* Problem to solve *
Reproduce word for word the passage about the Congo's possible turn from the West toward Russia, with every sentence and punctuation mark unchanged.

Start of Provided passage

This shift from rhetoric to reality is being reinforced by the perception that the West is, as a Congolese security adviser told me, “demanding a lot, but doesn’t give much.” This feeling is especially strong with regard to the United States, which is particularly important for Tshisekedi. Washington played a central role in his appointment as president, and his relationship with the United States is seen as a major counterbalance to former President Kabila’s ties to China (and a similar frustration with the DRC’s relationship with China is evident as well). But various Congolese interlocutors have expressed frustration with the supposedly “special” partnership Tshisekedi has with the United States, which—it is felt—hasn’t translated into much in the way of concrete investments. As a Congolese army official summed it up to me, “Why have endless meetings with the West—including the U.N.? Why not do as Mali and [the Central African Republic] have done and switch to Russia?”

Statements like this signal not only anti-Western sentiments but also a degree of opportunism. I was often told by officials across the Congolese government, “We’ve tried the EU, the U.S., China. Why don’t we try Russia?”

Western governments have tried to address this potential pivot to Russia in a number of ways. On the one hand, they have expressed concerns about the DRC-Russia rapprochement, publicly and directly to the Tshekedi government. The issue was raised by Belgian Prime Minister Alexander De Croo in a bilateral meeting with President Tshisekedi during the U.N. General Assembly last fall. It also came up during U.S. Secretary of State Antony Blinken’s visit to Kinshasa in August 2022. On the other hand, Western governments have also taken action. For example, interviews with diplomats and Congolese officials highlighted how France was the main driving force behind the decision to lift the highly unpopular notification regime against the DRC in December 2022—with the French minister of state for development visiting Kinshasa the day after. In doing so, they hoped to get back into Kinshasa’s favor.

End of Provided passage
Start of Listed records

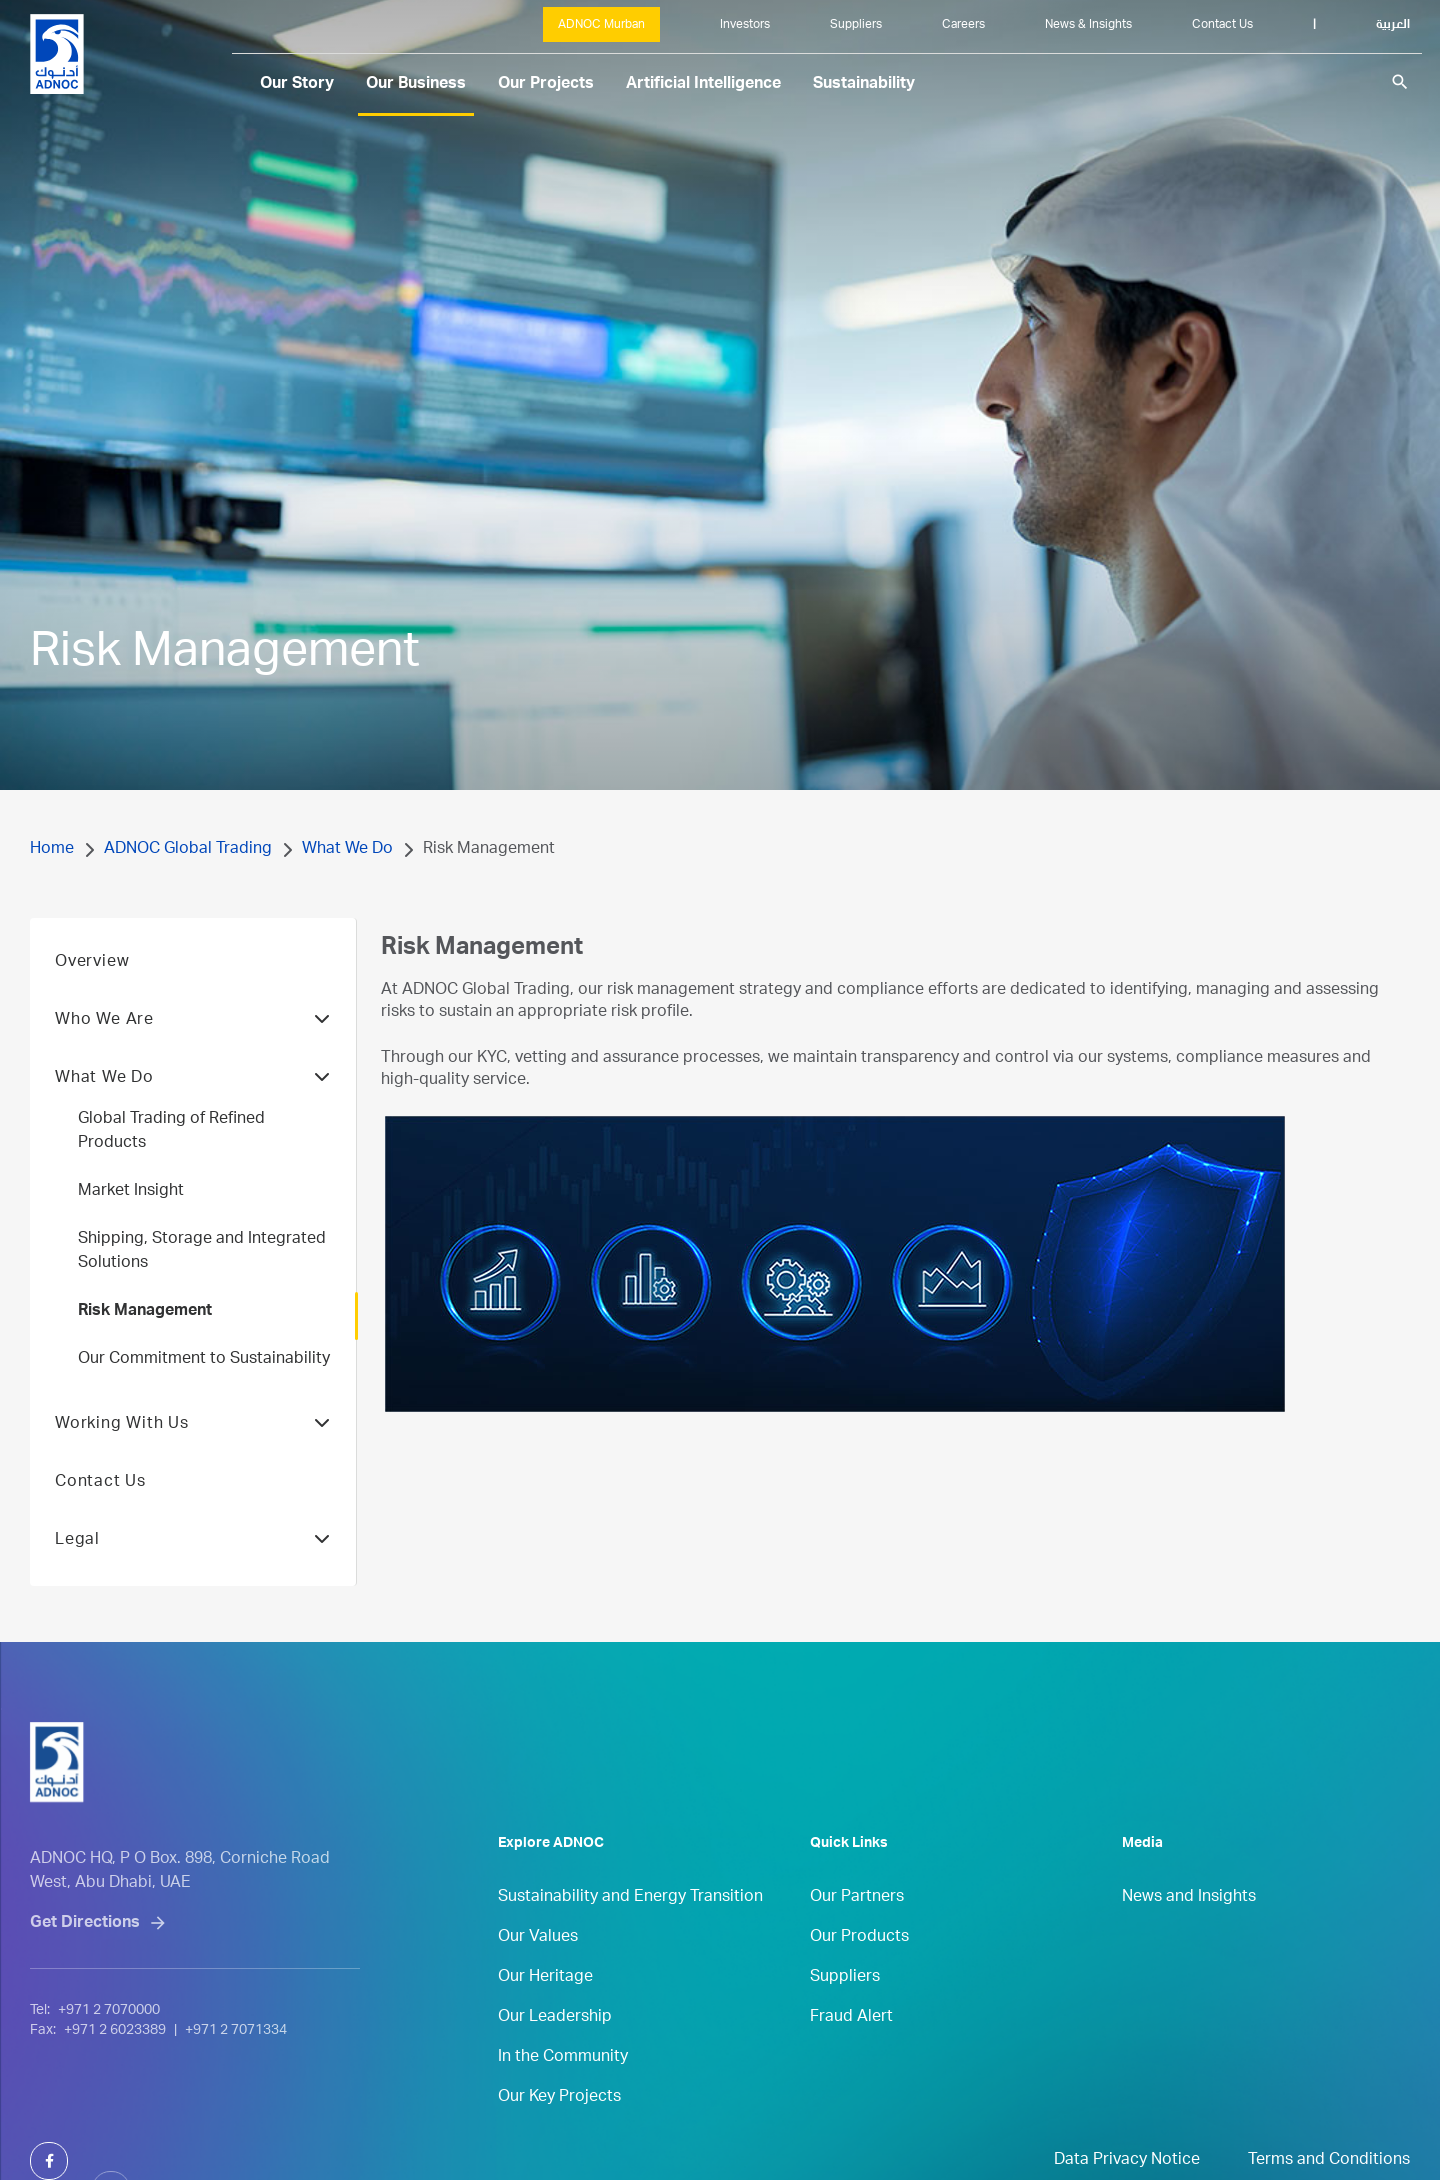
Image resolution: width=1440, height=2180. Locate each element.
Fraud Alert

End of Listed records
Start of Listed records

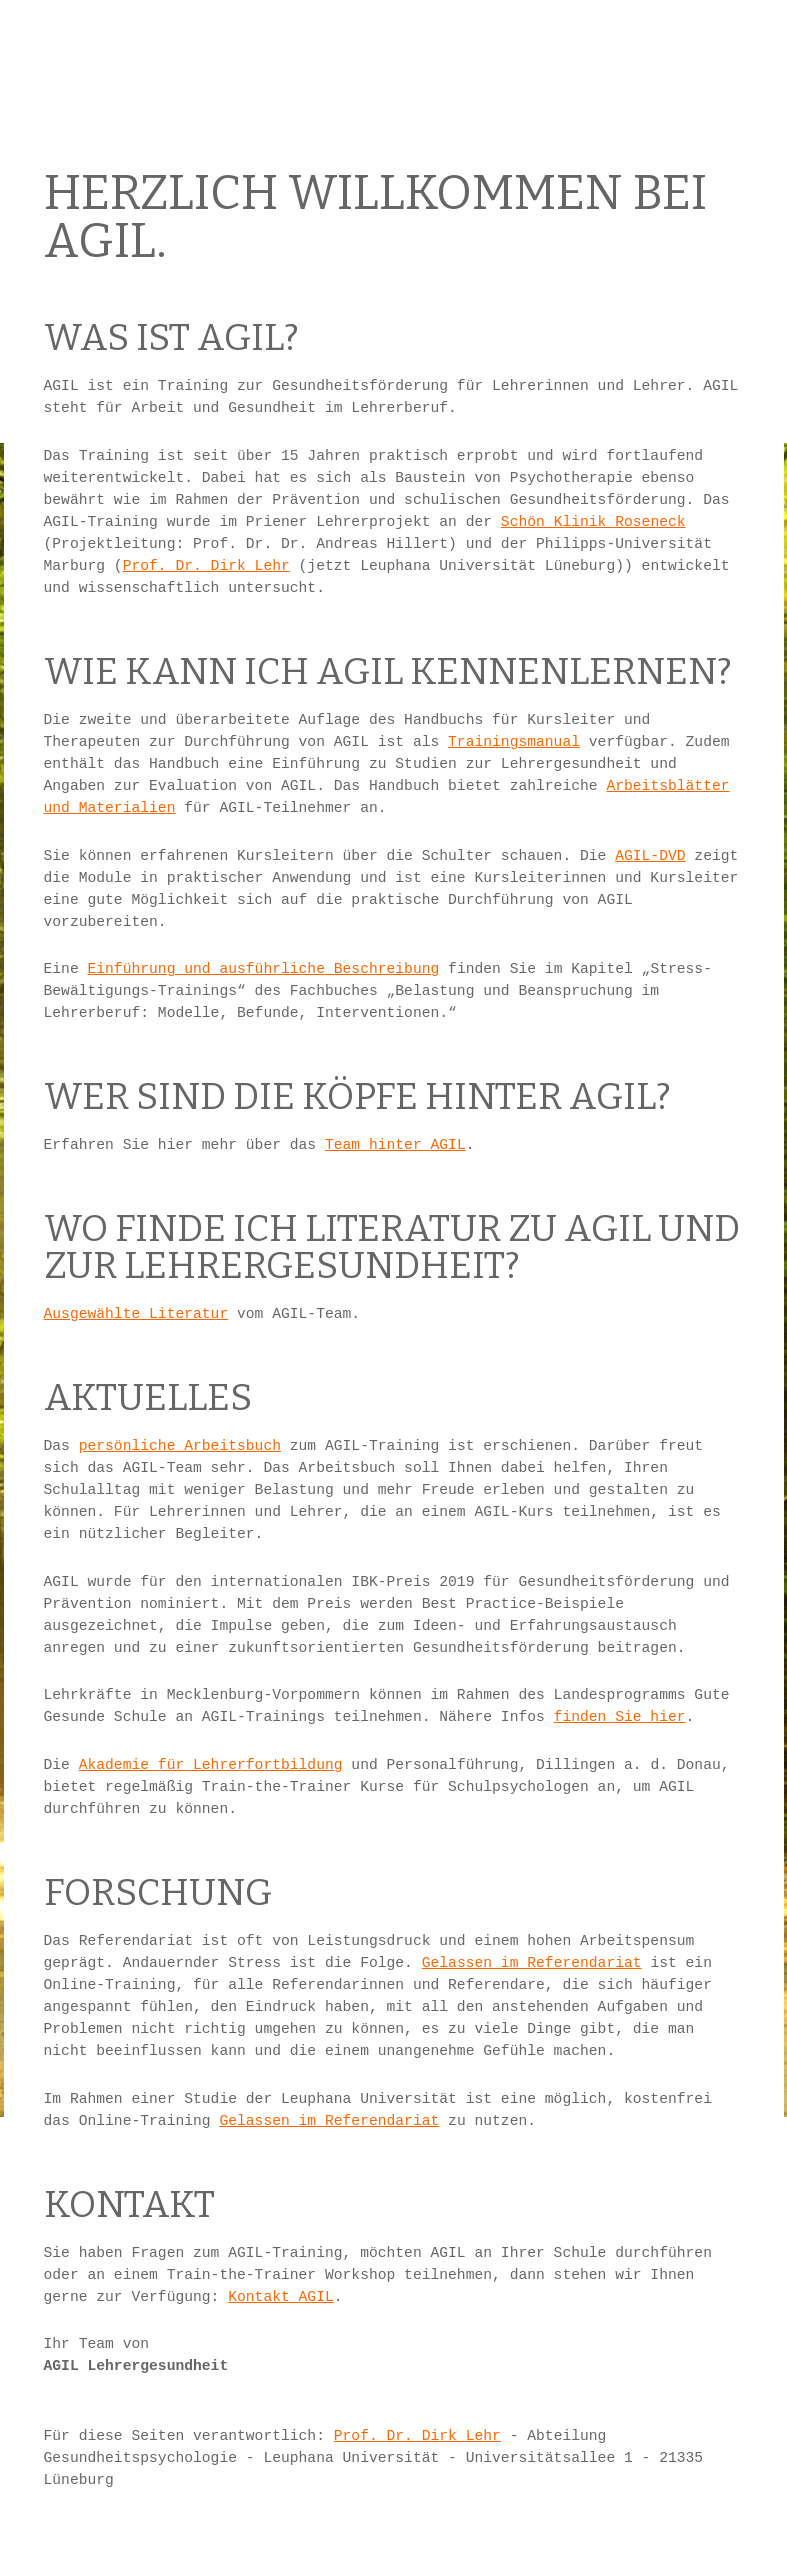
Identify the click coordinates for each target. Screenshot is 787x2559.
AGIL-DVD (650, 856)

End of Listed records

* Expected answer *
This shift from rhetoric to reality is being reinforced by the perception that the West is, as a Congolese security adviser told me, “demanding a lot, but doesn’t give much.” This feeling is especially strong with regard to the United States, which is particularly important for Tshisekedi. Washington played a central role in his appointment as president, and his relationship with the United States is seen as a major counterbalance to former President Kabila’s ties to China (and a similar frustration with the DRC’s relationship with China is evident as well). But various Congolese interlocutors have expressed frustration with the supposedly “special” partnership Tshisekedi has with the United States, which—it is felt—hasn’t translated into much in the way of concrete investments. As a Congolese army official summed it up to me, “Why have endless meetings with the West—including the U.N.? Why not do as Mali and [the Central African Republic] have done and switch to Russia?”

Statements like this signal not only anti-Western sentiments but also a degree of opportunism. I was often told by officials across the Congolese government, “We’ve tried the EU, the U.S., China. Why don’t we try Russia?”

Western governments have tried to address this potential pivot to Russia in a number of ways. On the one hand, they have expressed concerns about the DRC-Russia rapprochement, publicly and directly to the Tshekedi government. The issue was raised by Belgian Prime Minister Alexander De Croo in a bilateral meeting with President Tshisekedi during the U.N. General Assembly last fall. It also came up during U.S. Secretary of State Antony Blinken’s visit to Kinshasa in August 2022. On the other hand, Western governments have also taken action. For example, interviews with diplomats and Congolese officials highlighted how France was the main driving force behind the decision to lift the highly unpopular notification regime against the DRC in December 2022—with the French minister of state for development visiting Kinshasa the day after. In doing so, they hoped to get back into Kinshasa’s favor.